Each record below should be set down exactly.

= = = = = = =

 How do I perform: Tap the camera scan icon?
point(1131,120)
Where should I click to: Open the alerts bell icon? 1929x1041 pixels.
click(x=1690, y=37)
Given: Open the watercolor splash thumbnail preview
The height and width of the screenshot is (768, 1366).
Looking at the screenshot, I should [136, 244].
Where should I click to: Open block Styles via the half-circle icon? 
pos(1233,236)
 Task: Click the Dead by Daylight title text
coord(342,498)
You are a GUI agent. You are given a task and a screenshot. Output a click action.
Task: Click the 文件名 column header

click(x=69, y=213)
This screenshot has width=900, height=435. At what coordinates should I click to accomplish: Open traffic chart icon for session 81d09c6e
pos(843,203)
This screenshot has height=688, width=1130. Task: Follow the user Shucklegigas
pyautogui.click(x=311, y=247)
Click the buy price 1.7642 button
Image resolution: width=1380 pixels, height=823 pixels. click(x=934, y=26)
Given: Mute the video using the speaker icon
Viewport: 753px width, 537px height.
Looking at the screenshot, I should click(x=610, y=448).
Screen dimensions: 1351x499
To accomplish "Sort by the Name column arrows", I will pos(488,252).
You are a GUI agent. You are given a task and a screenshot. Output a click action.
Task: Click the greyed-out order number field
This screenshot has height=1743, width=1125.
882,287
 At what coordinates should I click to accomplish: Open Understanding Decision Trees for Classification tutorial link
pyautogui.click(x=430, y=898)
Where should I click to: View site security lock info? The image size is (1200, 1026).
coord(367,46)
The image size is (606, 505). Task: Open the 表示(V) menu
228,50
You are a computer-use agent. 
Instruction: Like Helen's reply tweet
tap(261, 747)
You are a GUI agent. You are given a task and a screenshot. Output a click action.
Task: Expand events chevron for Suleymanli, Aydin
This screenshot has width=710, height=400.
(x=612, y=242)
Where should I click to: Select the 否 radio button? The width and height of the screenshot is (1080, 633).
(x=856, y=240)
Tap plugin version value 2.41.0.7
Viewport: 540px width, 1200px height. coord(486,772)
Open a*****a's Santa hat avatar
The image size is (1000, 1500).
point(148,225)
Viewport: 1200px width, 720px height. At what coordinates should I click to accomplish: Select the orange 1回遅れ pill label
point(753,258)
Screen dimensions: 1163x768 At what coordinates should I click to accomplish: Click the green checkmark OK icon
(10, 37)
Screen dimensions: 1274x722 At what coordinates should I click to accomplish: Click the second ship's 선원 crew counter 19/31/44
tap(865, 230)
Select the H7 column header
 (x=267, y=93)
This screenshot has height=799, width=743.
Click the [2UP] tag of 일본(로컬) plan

= = = = = = =

§ **Solution to this task**:
 How do I perform: Tap the camera scan icon?
point(1131,120)
Where should I click to: Open the alerts bell icon? 1929x1041 pixels.
click(x=1690, y=37)
Given: Open the watercolor splash thumbnail preview
The height and width of the screenshot is (768, 1366).
Looking at the screenshot, I should [136, 244].
Where should I click to: Open block Styles via the half-circle icon? 
pos(1233,236)
 Task: Click the Dead by Daylight title text
coord(342,498)
You are a GUI agent. You are given a task and a screenshot. Output a click action.
Task: Click the 文件名 column header

click(x=69, y=213)
This screenshot has width=900, height=435. At what coordinates should I click to accomplish: Open traffic chart icon for session 81d09c6e
pos(843,203)
This screenshot has height=688, width=1130. Task: Follow the user Shucklegigas
pyautogui.click(x=311, y=247)
Click the buy price 1.7642 button
Image resolution: width=1380 pixels, height=823 pixels. click(x=934, y=26)
Given: Mute the video using the speaker icon
Viewport: 753px width, 537px height.
Looking at the screenshot, I should click(x=610, y=448).
Screen dimensions: 1351x499
To accomplish "Sort by the Name column arrows", I will pos(488,252).
You are a GUI agent. You are given a task and a screenshot. Output a click action.
Task: Click the greyed-out order number field
This screenshot has height=1743, width=1125.
882,287
 At what coordinates should I click to accomplish: Open Understanding Decision Trees for Classification tutorial link
pyautogui.click(x=430, y=898)
Where should I click to: View site security lock info? The image size is (1200, 1026).
coord(367,46)
The image size is (606, 505). Task: Open the 表示(V) menu
228,50
You are a computer-use agent. 
Instruction: Like Helen's reply tweet
tap(261, 747)
You are a GUI agent. You are given a task and a screenshot. Output a click action.
Task: Expand events chevron for Suleymanli, Aydin
This screenshot has width=710, height=400.
(x=612, y=242)
Where should I click to: Select the 否 radio button? The width and height of the screenshot is (1080, 633).
(x=856, y=240)
Tap plugin version value 2.41.0.7
Viewport: 540px width, 1200px height. coord(486,772)
Open a*****a's Santa hat avatar
The image size is (1000, 1500).
point(148,225)
Viewport: 1200px width, 720px height. At what coordinates should I click to accomplish: Select the orange 1回遅れ pill label
point(753,258)
Screen dimensions: 1163x768 At what coordinates should I click to accomplish: Click the green checkmark OK icon
(10, 37)
Screen dimensions: 1274x722 At what coordinates should I click to accomplish: Click the second ship's 선원 crew counter 19/31/44
tap(865, 230)
Select the H7 column header
 (x=267, y=93)
This screenshot has height=799, width=743.
Click the [2UP] tag of 일본(로컬) plan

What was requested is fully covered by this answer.